WORK REQUIRED
Copy the data exactly. Leave nothing out.

DATA EXTRACTS

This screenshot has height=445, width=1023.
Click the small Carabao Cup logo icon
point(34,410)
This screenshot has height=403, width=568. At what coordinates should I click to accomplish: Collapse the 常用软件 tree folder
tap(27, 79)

SOLUTION TO THIS PROBLEM
This screenshot has height=445, width=1023.
Click the small Carabao Cup logo icon
point(34,410)
This screenshot has height=403, width=568. At what coordinates should I click to accomplish: Collapse the 常用软件 tree folder
tap(27, 79)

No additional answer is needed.